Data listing
_ _ _ _
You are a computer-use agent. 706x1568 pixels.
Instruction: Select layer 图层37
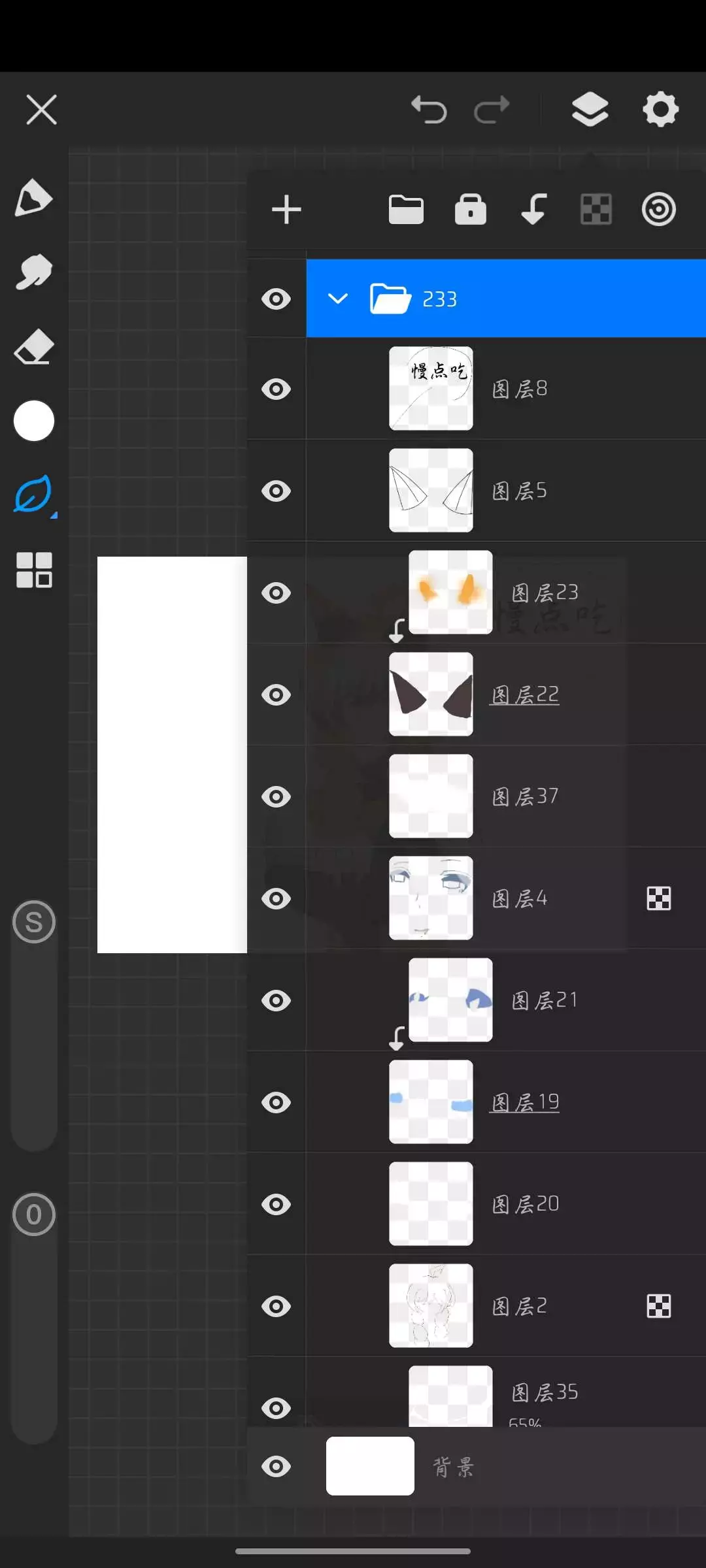pos(525,796)
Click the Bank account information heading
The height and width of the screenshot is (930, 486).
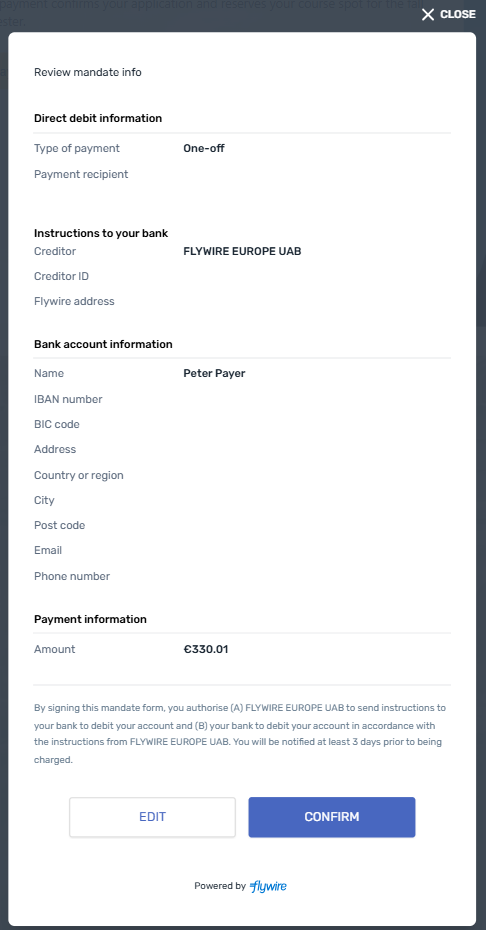(x=103, y=344)
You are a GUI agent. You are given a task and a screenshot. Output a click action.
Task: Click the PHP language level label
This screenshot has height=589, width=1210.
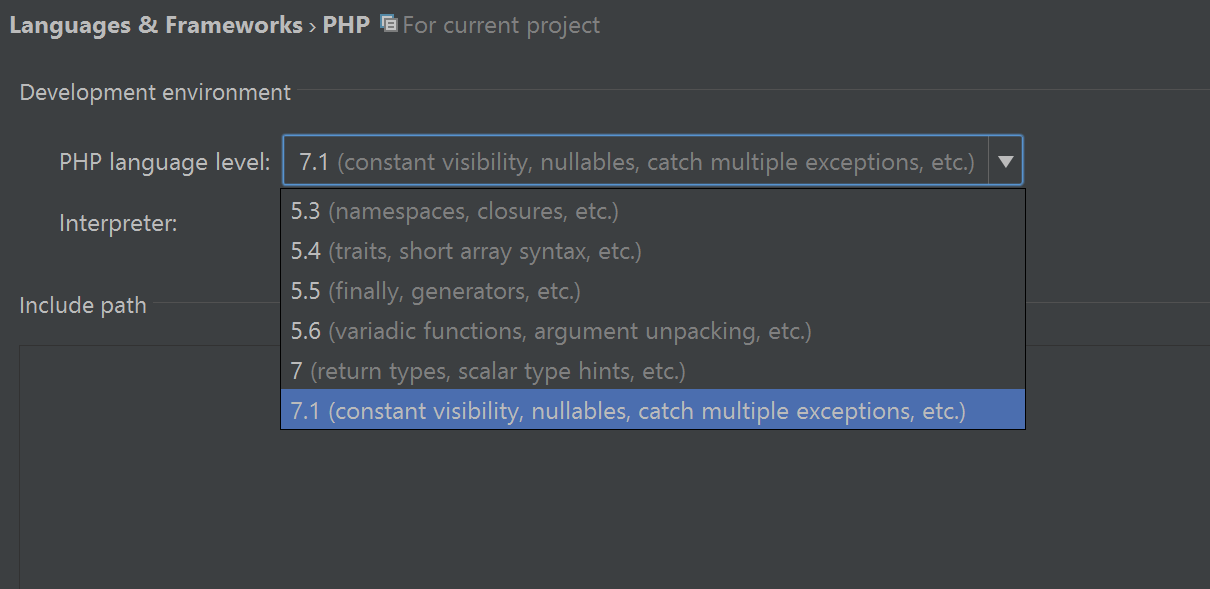click(x=165, y=162)
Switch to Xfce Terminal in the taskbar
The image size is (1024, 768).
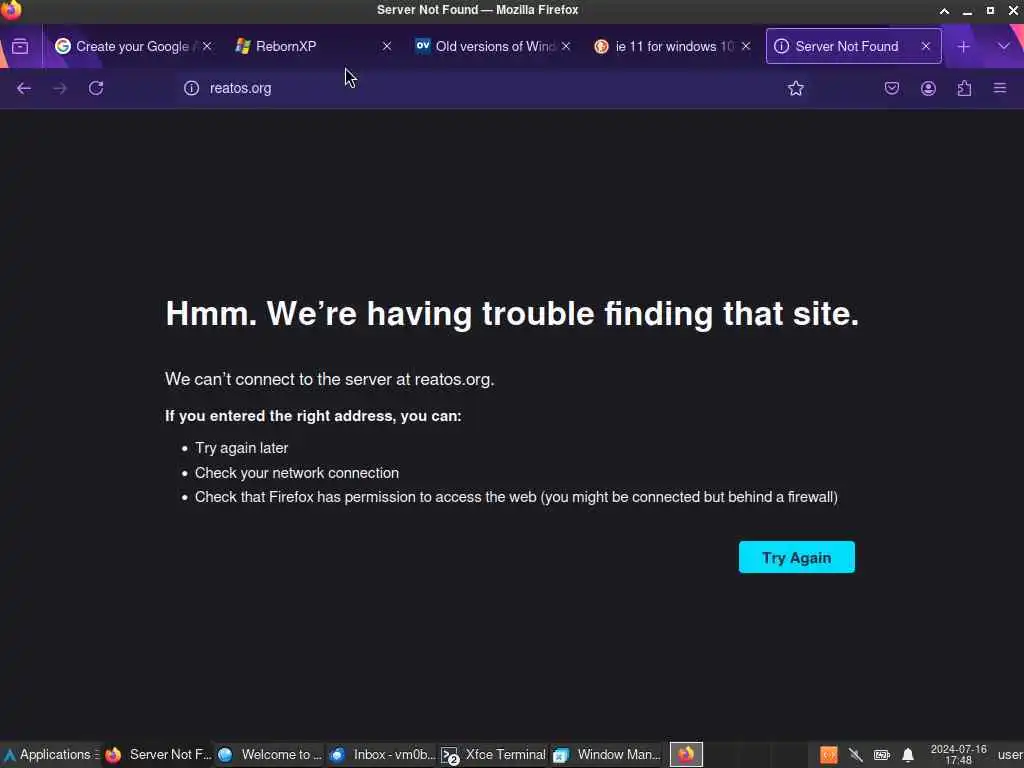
_ _ _ _
What this task involves: Please reproduce all of the lines above verbatim, leaving the pictures out of your answer.

Full output:
You are a computer-use agent. 706x1568 pixels.
Instruction: Select layer 图层37
pos(525,796)
Click the Bank account information heading
The height and width of the screenshot is (930, 486).
(x=103, y=344)
You are a GUI agent. You are given a task and a screenshot. Output a click action.
Task: Click the PHP language level label
This screenshot has height=589, width=1210.
click(x=165, y=162)
Switch to Xfce Terminal in the taskbar
The image size is (1024, 768).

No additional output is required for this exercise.